Every line in the data below from the one containing "Task: Select the 代客下单 tab" down to the one containing "Click the social networks sharing icon", both included, must be retyped exactly; no other line is to appear.

%%

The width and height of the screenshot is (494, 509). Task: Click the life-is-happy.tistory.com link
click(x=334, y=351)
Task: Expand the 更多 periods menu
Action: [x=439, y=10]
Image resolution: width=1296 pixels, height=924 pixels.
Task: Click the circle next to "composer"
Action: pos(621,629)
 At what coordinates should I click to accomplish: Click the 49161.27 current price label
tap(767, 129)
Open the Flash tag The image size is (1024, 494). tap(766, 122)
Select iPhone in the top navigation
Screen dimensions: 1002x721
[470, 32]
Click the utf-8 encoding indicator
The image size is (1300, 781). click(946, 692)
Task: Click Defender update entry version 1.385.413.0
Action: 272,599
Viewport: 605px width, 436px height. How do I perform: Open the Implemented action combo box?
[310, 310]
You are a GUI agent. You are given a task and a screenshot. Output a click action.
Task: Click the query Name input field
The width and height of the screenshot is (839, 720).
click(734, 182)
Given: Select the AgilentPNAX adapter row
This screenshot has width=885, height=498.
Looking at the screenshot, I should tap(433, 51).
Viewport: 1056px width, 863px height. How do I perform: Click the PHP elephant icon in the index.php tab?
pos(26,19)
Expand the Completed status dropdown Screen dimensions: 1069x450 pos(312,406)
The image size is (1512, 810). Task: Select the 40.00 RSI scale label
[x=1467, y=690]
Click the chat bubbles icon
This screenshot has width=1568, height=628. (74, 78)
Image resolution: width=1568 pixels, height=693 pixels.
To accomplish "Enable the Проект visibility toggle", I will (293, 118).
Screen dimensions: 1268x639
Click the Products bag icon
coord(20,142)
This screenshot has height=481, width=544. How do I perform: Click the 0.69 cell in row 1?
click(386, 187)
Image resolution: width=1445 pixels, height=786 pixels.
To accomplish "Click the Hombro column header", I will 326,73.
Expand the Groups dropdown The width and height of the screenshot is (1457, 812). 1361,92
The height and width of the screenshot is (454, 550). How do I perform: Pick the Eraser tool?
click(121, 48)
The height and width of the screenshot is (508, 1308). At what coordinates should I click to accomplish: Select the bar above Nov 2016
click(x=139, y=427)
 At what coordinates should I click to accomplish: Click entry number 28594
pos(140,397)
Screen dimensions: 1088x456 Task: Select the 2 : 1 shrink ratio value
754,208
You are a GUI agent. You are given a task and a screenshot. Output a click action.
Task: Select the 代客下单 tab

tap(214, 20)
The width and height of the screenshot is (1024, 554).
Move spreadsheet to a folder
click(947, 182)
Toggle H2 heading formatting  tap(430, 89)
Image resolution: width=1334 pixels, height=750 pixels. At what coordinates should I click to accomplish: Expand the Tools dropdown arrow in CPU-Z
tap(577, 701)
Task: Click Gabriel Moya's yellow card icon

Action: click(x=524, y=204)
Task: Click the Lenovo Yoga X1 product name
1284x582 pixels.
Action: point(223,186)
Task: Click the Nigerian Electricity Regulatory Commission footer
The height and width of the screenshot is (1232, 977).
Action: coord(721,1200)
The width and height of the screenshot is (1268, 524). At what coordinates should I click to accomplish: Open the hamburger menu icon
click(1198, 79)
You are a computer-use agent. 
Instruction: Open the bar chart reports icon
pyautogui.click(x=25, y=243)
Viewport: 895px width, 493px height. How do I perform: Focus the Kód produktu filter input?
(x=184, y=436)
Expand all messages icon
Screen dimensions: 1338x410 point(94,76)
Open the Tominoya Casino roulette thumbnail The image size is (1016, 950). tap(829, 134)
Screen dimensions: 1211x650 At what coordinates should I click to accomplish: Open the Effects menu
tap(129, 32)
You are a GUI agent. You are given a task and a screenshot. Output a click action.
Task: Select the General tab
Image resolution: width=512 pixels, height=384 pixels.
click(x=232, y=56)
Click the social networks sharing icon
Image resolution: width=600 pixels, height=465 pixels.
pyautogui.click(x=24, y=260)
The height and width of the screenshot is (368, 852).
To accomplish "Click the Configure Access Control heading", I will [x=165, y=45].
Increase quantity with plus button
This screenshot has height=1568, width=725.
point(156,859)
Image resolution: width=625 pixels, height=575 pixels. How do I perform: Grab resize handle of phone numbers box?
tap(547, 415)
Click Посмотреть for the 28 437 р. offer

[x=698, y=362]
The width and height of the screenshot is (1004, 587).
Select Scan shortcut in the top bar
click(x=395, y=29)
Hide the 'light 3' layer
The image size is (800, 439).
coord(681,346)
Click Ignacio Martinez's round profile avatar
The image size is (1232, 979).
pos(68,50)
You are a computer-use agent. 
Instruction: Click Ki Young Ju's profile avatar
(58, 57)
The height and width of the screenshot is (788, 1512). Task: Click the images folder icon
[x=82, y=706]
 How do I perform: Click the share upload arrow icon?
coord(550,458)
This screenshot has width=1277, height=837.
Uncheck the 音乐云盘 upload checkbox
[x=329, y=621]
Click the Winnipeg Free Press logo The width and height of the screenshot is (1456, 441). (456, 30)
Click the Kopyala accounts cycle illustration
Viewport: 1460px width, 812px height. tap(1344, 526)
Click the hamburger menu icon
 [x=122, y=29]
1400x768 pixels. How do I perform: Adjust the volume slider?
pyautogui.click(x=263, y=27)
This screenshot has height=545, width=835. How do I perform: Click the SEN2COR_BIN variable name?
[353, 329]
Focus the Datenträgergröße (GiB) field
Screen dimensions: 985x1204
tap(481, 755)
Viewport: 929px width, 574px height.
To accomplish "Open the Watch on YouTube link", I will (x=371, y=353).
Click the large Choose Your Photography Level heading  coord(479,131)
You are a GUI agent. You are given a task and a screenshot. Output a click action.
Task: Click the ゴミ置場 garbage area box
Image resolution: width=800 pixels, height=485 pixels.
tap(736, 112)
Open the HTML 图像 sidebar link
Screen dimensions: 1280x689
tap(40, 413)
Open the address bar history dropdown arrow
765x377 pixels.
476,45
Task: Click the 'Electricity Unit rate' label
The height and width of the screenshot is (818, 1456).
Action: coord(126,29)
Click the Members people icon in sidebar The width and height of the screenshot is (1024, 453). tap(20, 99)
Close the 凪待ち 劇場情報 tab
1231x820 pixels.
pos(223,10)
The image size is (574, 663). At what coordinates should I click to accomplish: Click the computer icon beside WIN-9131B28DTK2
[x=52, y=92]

%%

__Response area__.
Task: Select the 代客下单 tab

tap(214, 20)
The width and height of the screenshot is (1024, 554).
Move spreadsheet to a folder
click(947, 182)
Toggle H2 heading formatting  tap(430, 89)
Image resolution: width=1334 pixels, height=750 pixels. At what coordinates should I click to accomplish: Expand the Tools dropdown arrow in CPU-Z
tap(577, 701)
Task: Click Gabriel Moya's yellow card icon

Action: click(x=524, y=204)
Task: Click the Lenovo Yoga X1 product name
1284x582 pixels.
Action: point(223,186)
Task: Click the Nigerian Electricity Regulatory Commission footer
The height and width of the screenshot is (1232, 977).
Action: coord(721,1200)
The width and height of the screenshot is (1268, 524). At what coordinates should I click to accomplish: Open the hamburger menu icon
click(1198, 79)
You are a computer-use agent. 
Instruction: Open the bar chart reports icon
pyautogui.click(x=25, y=243)
Viewport: 895px width, 493px height. How do I perform: Focus the Kód produktu filter input?
(x=184, y=436)
Expand all messages icon
Screen dimensions: 1338x410 point(94,76)
Open the Tominoya Casino roulette thumbnail The image size is (1016, 950). tap(829, 134)
Screen dimensions: 1211x650 At what coordinates should I click to accomplish: Open the Effects menu
tap(129, 32)
You are a GUI agent. You are given a task and a screenshot. Output a click action.
Task: Select the General tab
Image resolution: width=512 pixels, height=384 pixels.
click(x=232, y=56)
Click the social networks sharing icon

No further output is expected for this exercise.